Chocolate Chunk Oatmeal Cookies
1¼ cups all-purpose flour
¾ teaspoon baking powder
½ teaspoon baking soda
½ teaspoon salt
1¼ cups old-fashioned rolled oats
1 cup dried cranberries
4 ounces bittersweet chocolate, chopped fine
12 tablespoons unsalted butter, softened
1½ cups packed dark brown sugar
1 large egg
1 teaspoon vanilla extract
Adjust the oven racks to the upper-middle and lower-middle positions and heat the oven to 350 degrees. Line 2 large baking sheets with parchment paper. Whisk the flour, baking powder, baking soda, and salt together in a medium bowl. In a small bowl, stir the oats, pecans, cherries, and chocolate together.
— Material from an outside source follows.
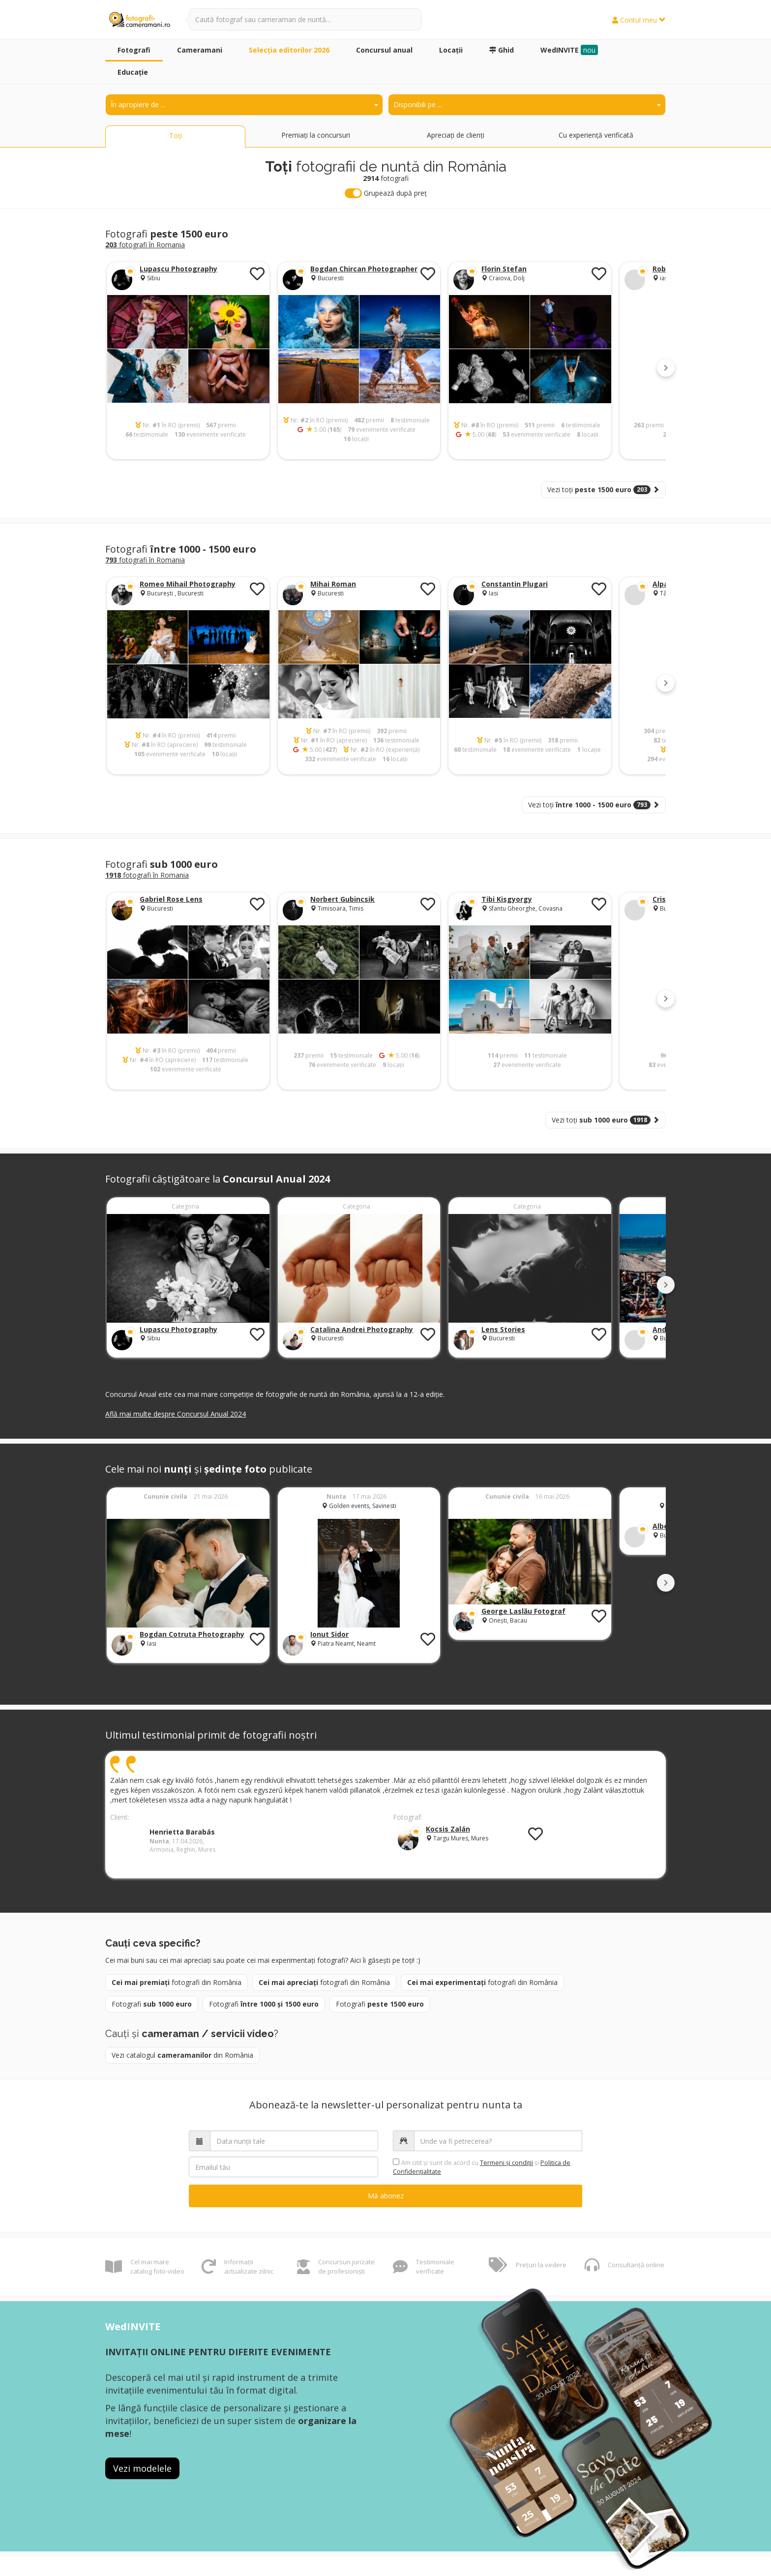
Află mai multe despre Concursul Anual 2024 (175, 1414)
In a large bowl, beat the butter and sugar together, with an electric mixer on a medium speed until light and fluffy, 3 to 6 minutes. Beat in the egg and vanilla until incorporated, about 30 seconds, scraping down the bowl and beaters as needed.
Reduce the mixer speed to low and slowly add the flour mixture until combined, about 30 seconds. Gradually mix in the oat-chocolate mixture until incorporated.
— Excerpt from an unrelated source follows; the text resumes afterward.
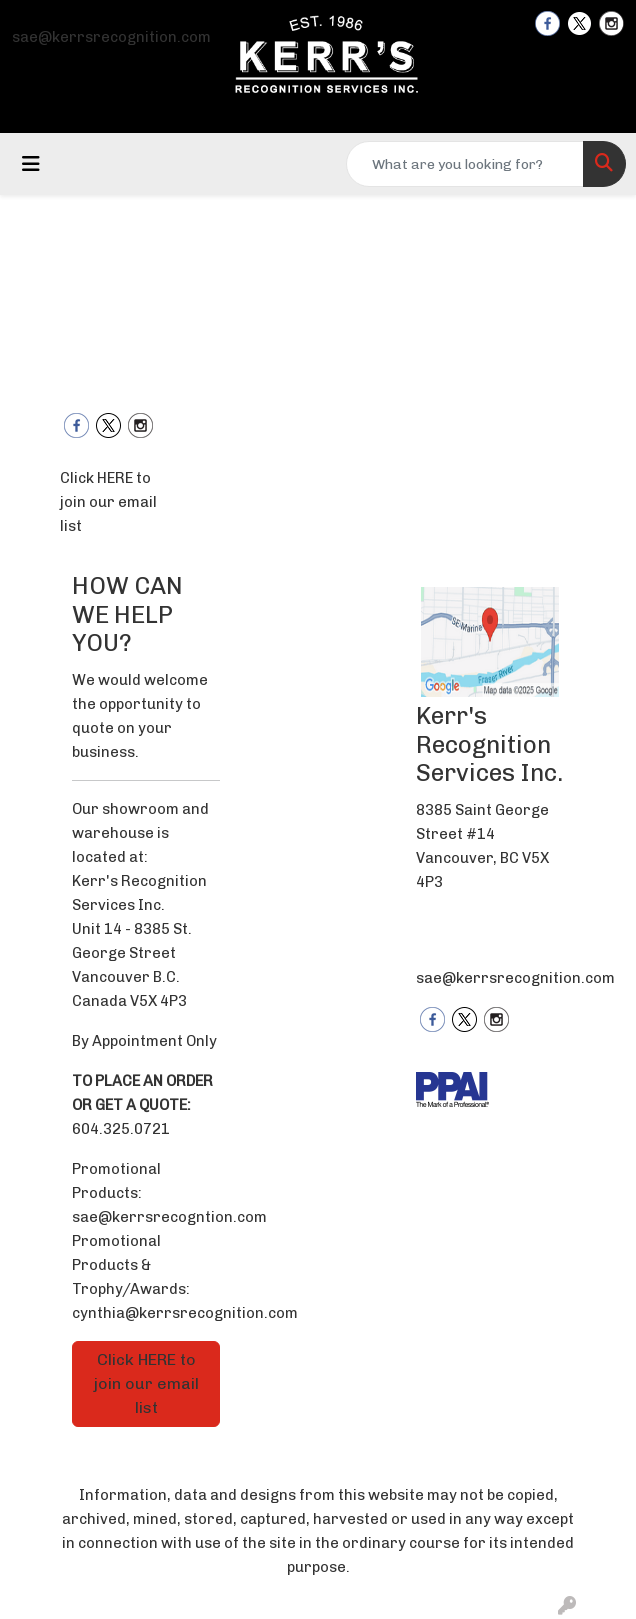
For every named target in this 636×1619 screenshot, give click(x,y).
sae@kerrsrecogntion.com (169, 1217)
Working with ¼ cup of dough at a time, roll the dough into balls and lay them on the prepared baking sheets, spaced about 2 ½ inches apart. Flatten the cookies to a 1-inch thickness with your palm.
Bake the cookies until the edges are set and beginning to brown but the centres are still soft and puffy, 20 to 25 minutes, switching and rotating the baking sheets halfway through baking (the cookies will look raw between the cracks and seem undone).
Let the cookies cool on the baking sheets for 10 minutes, then serve warm or transfer to a wire rack and let cool completely.